Top Chef finalists virtually serve their favorite appetizers

Top chef winner and senior marketing major David Brooks prepares his original smoked butternut queso dipping sauce for a Zoom audience. Photo courtesy of Sarah Siock.

By Sarah Siock

107.7 The Bronc’s first-ever virtual Top Chef competition came to an end on Nov. 20 after several days of online voting with three Rider student chefs preparing their favorite recipes from the comfort of their kitchens. 

Similar to many other campus traditions, this year’s Top Chef competition looked different due to the coronavirus. Since the chefs were not able to serve their dishes in-person during the dinner rush at Daly Dining Hall, the tradition of Top Chef was kept alive through a Zoom meeting. 
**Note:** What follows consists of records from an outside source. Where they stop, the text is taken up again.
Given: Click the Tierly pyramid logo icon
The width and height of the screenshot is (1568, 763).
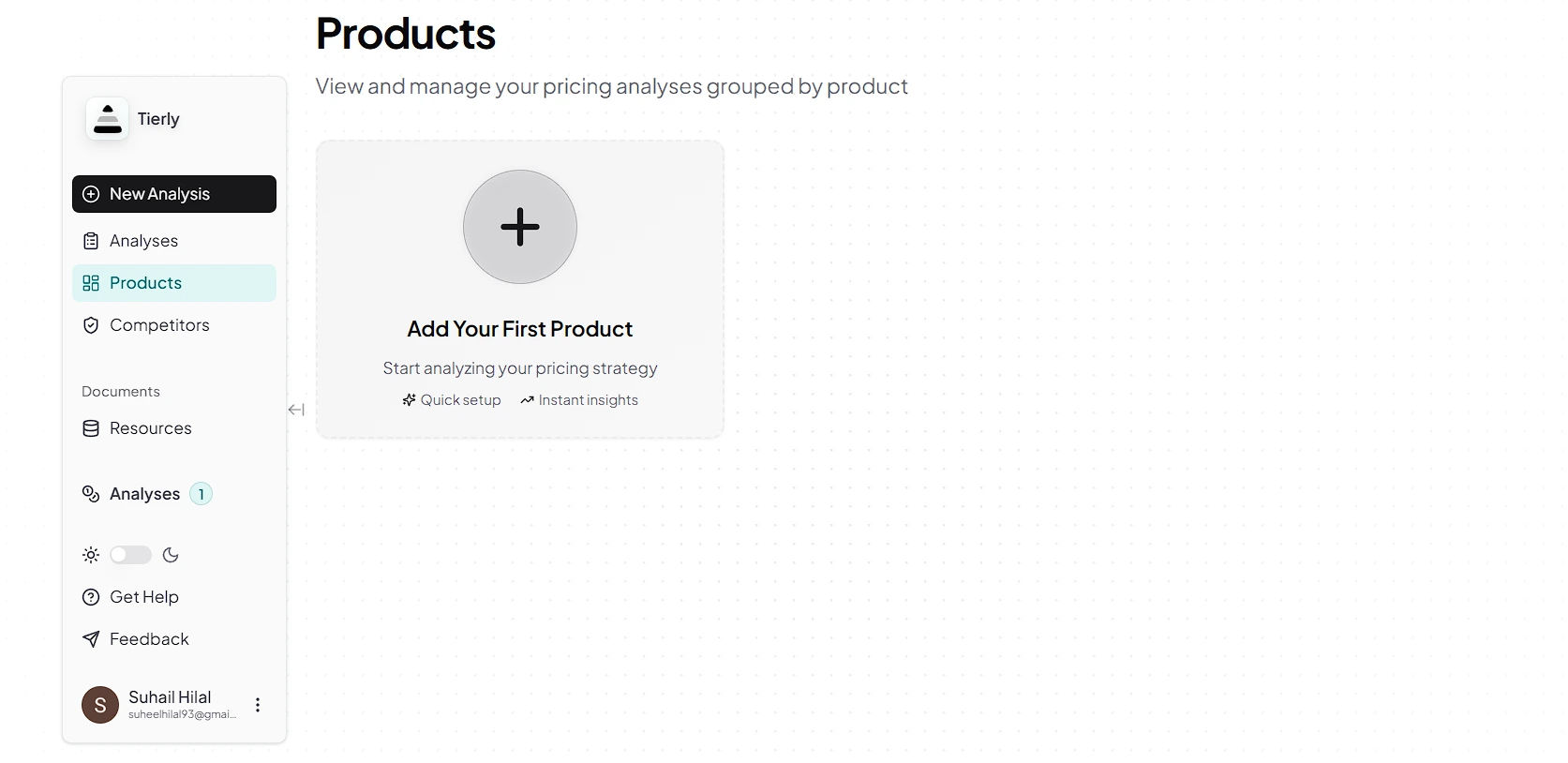Looking at the screenshot, I should 108,119.
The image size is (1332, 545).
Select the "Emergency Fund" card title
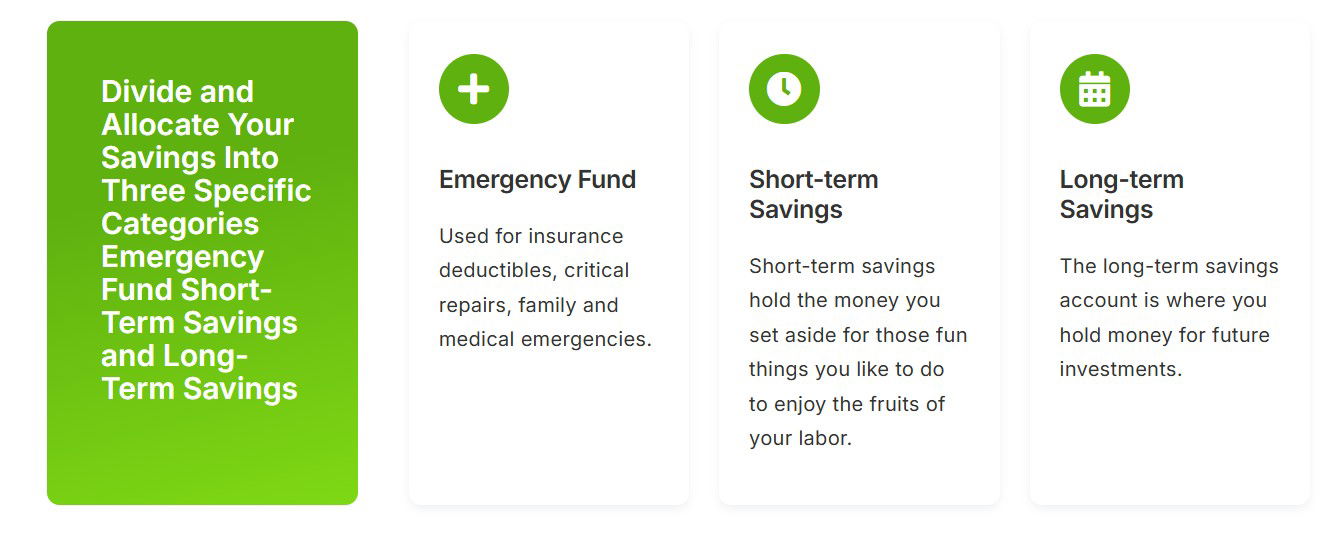[x=537, y=180]
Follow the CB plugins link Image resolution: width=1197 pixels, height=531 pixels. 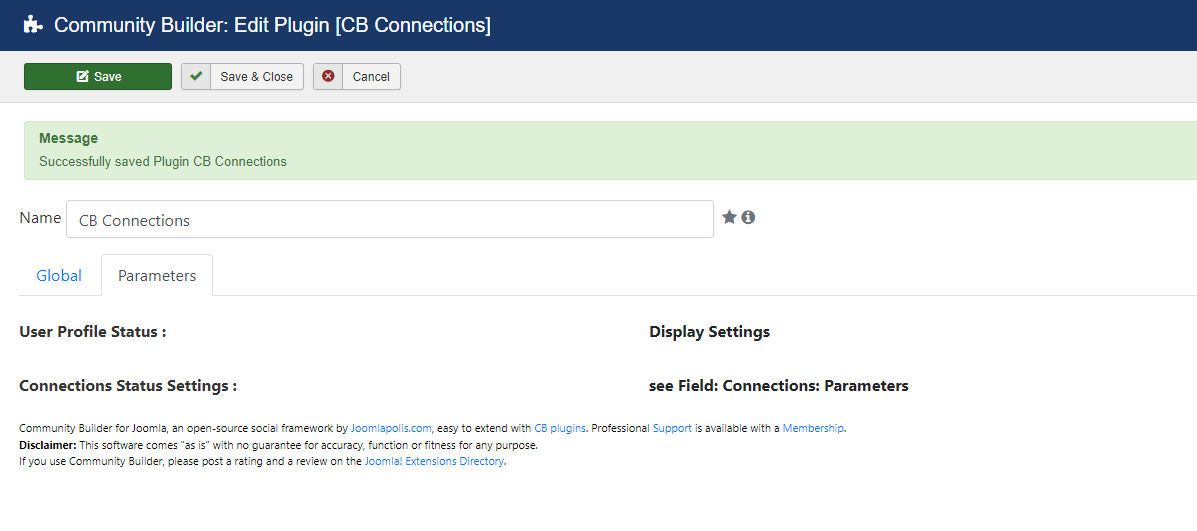tap(560, 428)
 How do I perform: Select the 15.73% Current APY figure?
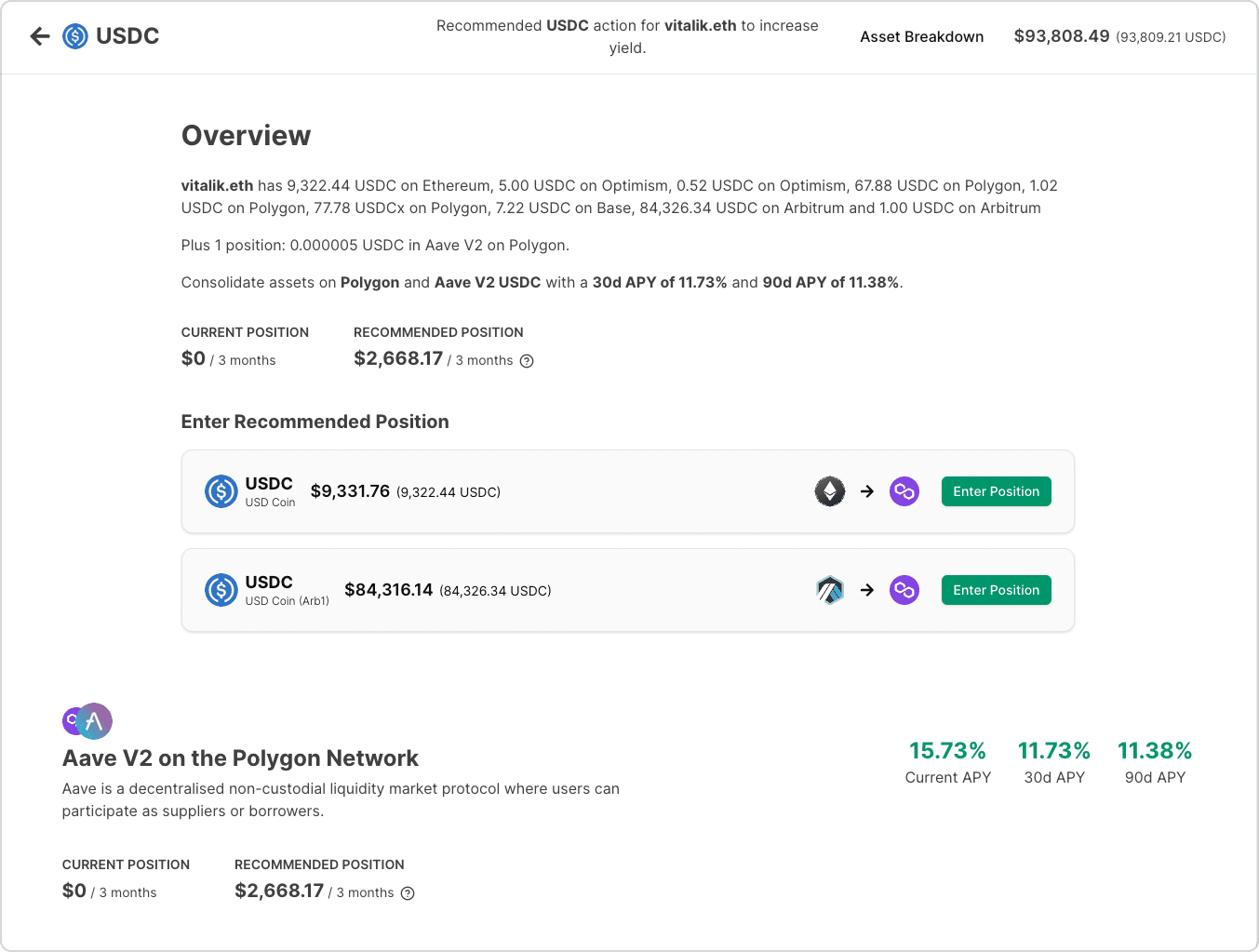947,750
From Oct. 26 through Nov. 13, nearly 20 participants submitted a recipe in the hopes of being named a finalist in the competition and having a chance to prepare their recipe in front of an audience on Zoom. As part of the decision process, a panel of judges, selected by Rider’s food and dining services company, chose the three recipes that would advance to the Top Chef finale.

The finalists were senior marketing major David Brooks, sophomore communications major Francesca Davie and second-year graduate homeland security student Toniann Seals. 

“Top Chef is a long-standing tradition with The Bronc, it is one of the first competitions we ever did at Rider. This year, we wanted to keep the tradition and keep some normalcy about our semester here at Rider,” said The Bronc’s General Manager John Mozes.

This year’s Top Chef competition allowed contestants to get creative by preparing dishes under the theme of family appetizers. Each contestant prepared a unique dish — Brooks made a smoked butternut queso dipping sauce, Davie made fried Brussels sprouts stuffed with maple bacon and Seals made buffalo chicken empanadas. 

“We picked appetizers as the theme since we held the competition so late in the semester. We thought it would go great this year as something to make for the holidays with your family,” said Mozes. 

Due to Top Chef’s online format, The Bronc decided to have students vote for their favorite recipe over several days — from Nov. 16 to Nov. 20 — with the final tally being revealed during the live show. At the competition, each contestant was given 20 minutes to present a cooking demonstration of their dish while voting continued. 

Since the chefs prepared appetizers from their home kitchens, audience members were able to connect with the finalists in a more intimate setting. For instance, Seals was joined by her young niece and nephew during the competition who helped her prepare her dish.

“This semester is very unique in what we are able to do and I wanted to make the most of it. I thought Top Chef would be the perfect opportunity to get more involved on campus and participate in something fun,” said Seals.

Seals explained that she often looks online for recipes to make and the competition was a chance to showcase a dish she makes that was inspired by a family member. 

“My brother-in-law taught me how to make authentic beef empanadas and I have been making buffalo chicken dip for a while. I knew these two would be a fantastic combination,” said Seals.

Second-year graduate homeland security student Toniann Seals prepares buffalo chicken empanadas at the Top Chef competition. Photo courtesy of Sarah Siock

Ultimately, Brooks won the competition and was named the Student Top Chef. As the winner Brooks was awarded a Starbucks cruiser bicycle, a $250 Starbucks gift card, a Rider Student Top Chef embroidered chef’s coat and a cooking basket. 

Brooks presented a detailed demonstration of his dish which included the baking of homemade soft pretzels from scratch to dip in the queso appetizer. During the competition, Brooks explained where his love for cooking developed. 

David Brooks prepares soft pretzels that will be used to dip into his queso creation. Photo courtesy of Sarah Siock

“I have been very fortunate to have two parents that love to cook. I also spent a lot of time working in different restaurants. I feel I developed more technical skills from working in the foodservice industry with a lot of people that do this every day,” said Brooks. 

While students were unable to taste the chef’s creations, the fun spirit of Top Chef was still felt through this online competition.